General characteristics
- Class & type: Pacific Forum-class patrol boat
- Displacement: 162 tons
- Length: 103 ft (31 m)

= RSIPV Auki =

Patrol boat of the Solomon Islands police

RSIPV Auki is one of the Pacific Forum patrol boats Australia gave to the Royal Solomon Islands Police Force.

==Background==

Following the United Nations Convention on the Law of the Sea extending maritime nations' exclusive economic zones to 200 km, Australia agreed to design, build, and give twelve of its fellow members of the Pacific Forum patrol vessels, so they could police and extend sovereignty to their exclusive economic zones using their own resources. Australia also helped build bases for the vessels, provide training, and help with maintenance.

==Design==

Australia designed the vessels to use commercial off-the-shelf equipment instead of cutting-edge, high-performance, military grade equipment, to ease the maintenance burden for their smaller neighbours.

==Operational history==

Auki helped provide aid to Vanuatu in 2015, after it was struck by the tropical Cyclone Pam in March that year.

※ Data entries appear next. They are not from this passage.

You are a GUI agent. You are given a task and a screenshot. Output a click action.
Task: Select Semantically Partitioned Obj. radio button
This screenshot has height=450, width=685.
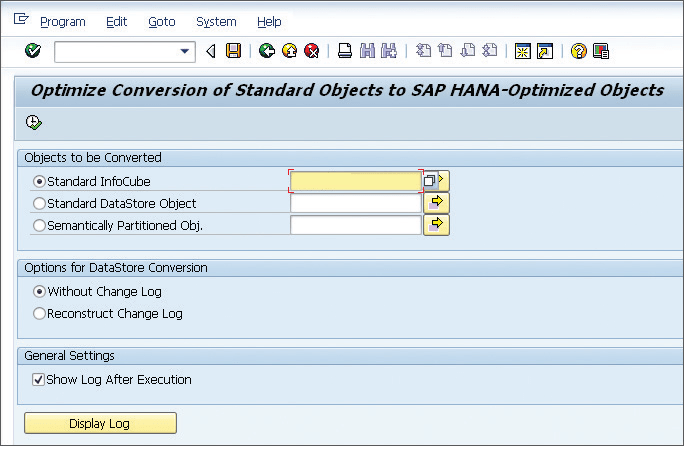(40, 226)
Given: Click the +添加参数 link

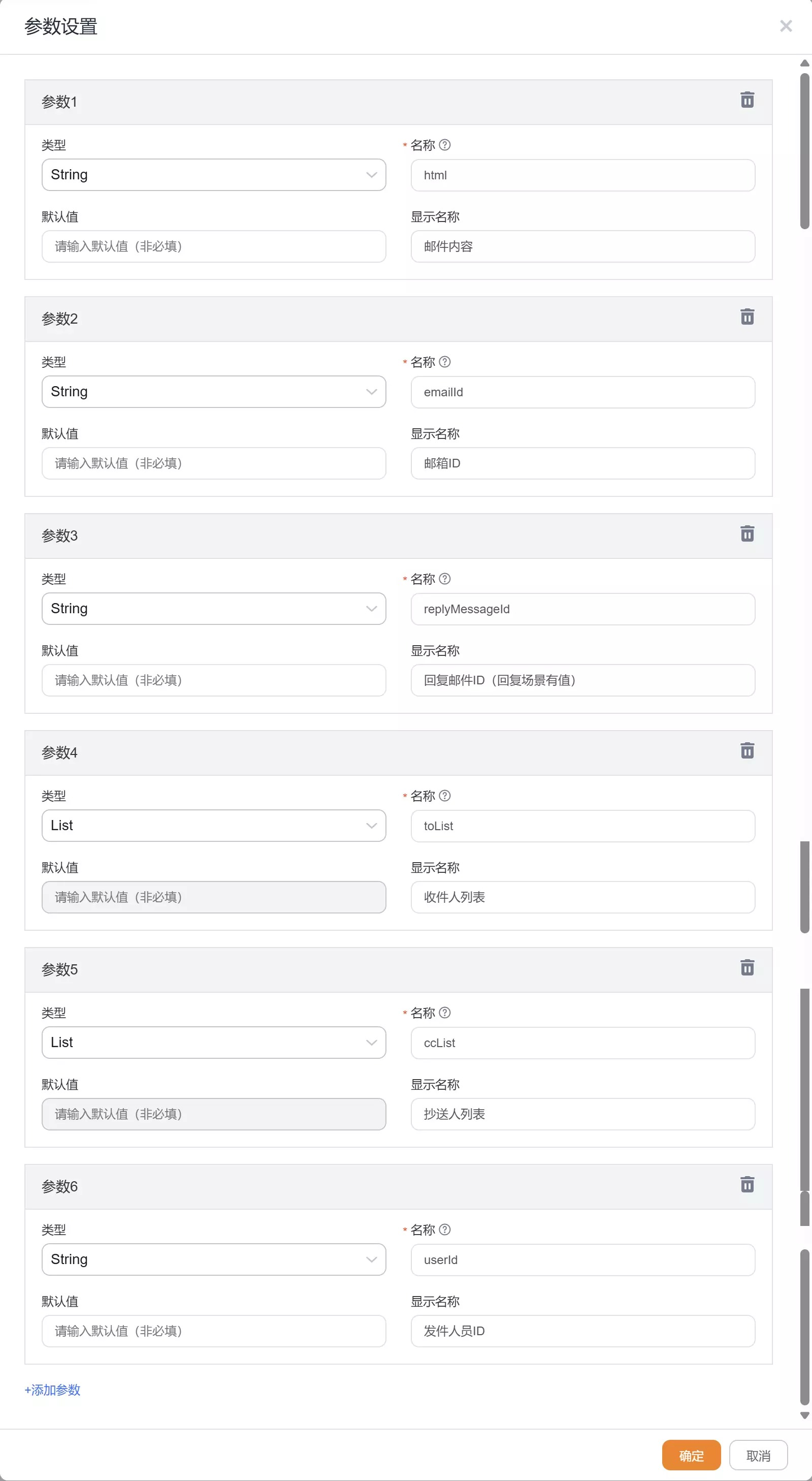Looking at the screenshot, I should click(52, 1390).
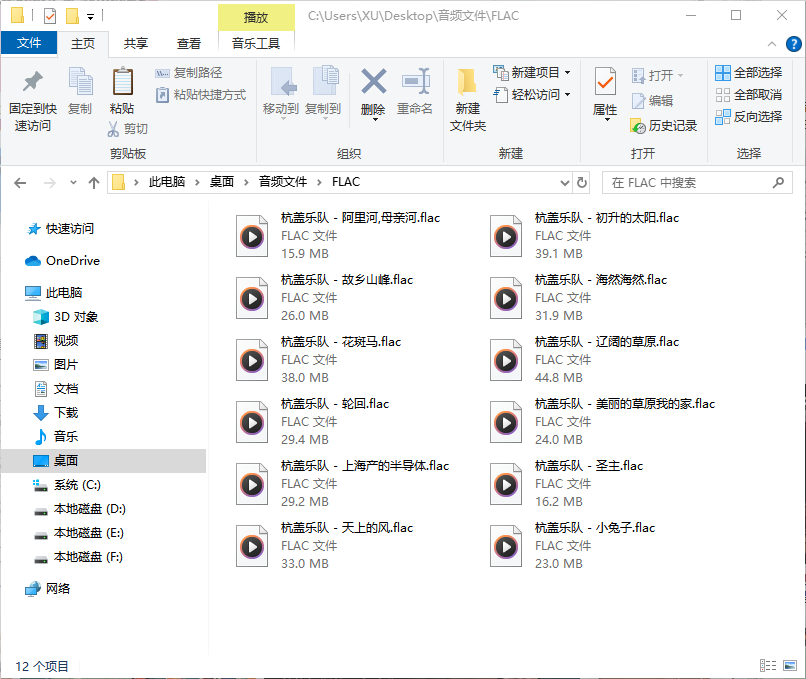This screenshot has width=806, height=679.
Task: Open the 播放 music tools tab
Action: pyautogui.click(x=254, y=18)
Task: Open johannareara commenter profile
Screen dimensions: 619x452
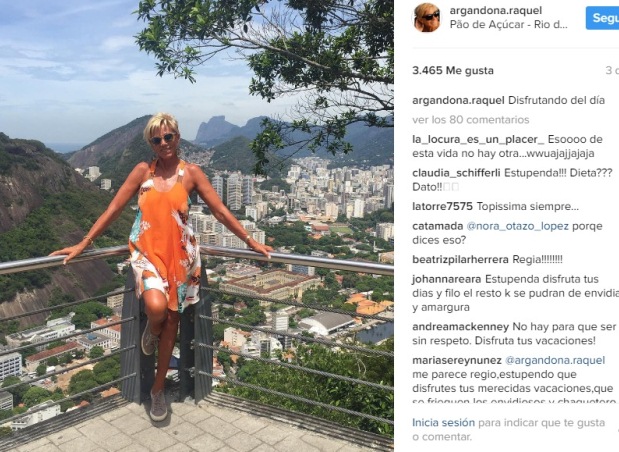Action: pyautogui.click(x=446, y=279)
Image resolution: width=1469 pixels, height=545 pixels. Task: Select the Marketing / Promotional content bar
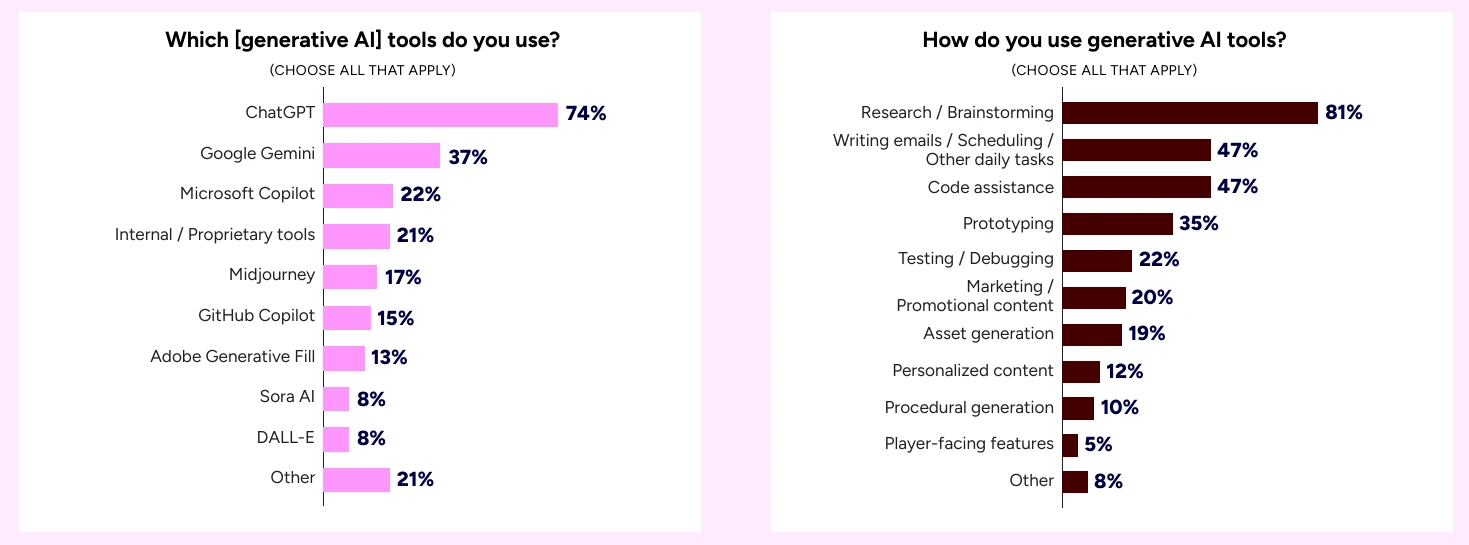(x=1094, y=298)
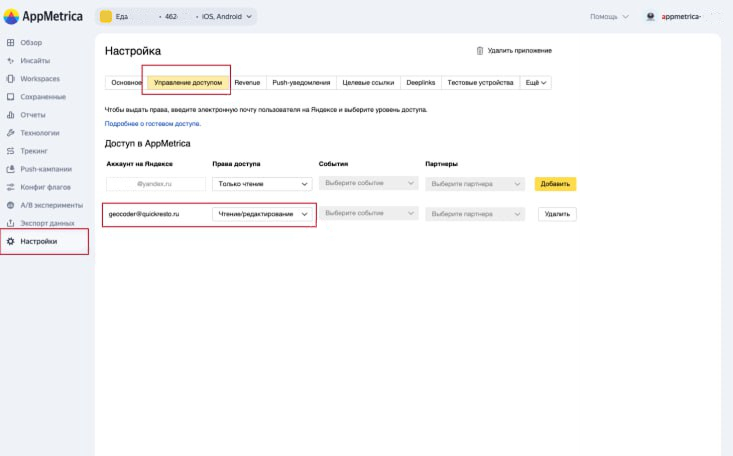733x456 pixels.
Task: Click the AppMetrica logo icon
Action: coord(13,16)
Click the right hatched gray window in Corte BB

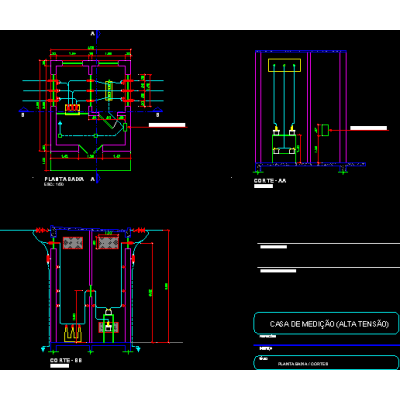(108, 242)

Auki remained in service after her sister ship Lata was decommissioned on September 11, 2019.

Auki helped distribute ballot boxes in Vanuatu, in preparation for a general election, in March 2020.
Following detection of a tourist infected with the COVID-19 virus, in Vanuatu, Auki moored offshore of their opposite number's base, and prepared to begin a 14-day quarantine period, prior to returning to the Solomon Islands.

==Replacement==
RSIPV Auki was official decommissioned on March 4, 2021.

Australia is scheduled to replace Auki with the RSIPV Taro, a new, larger and more capable in May 2021.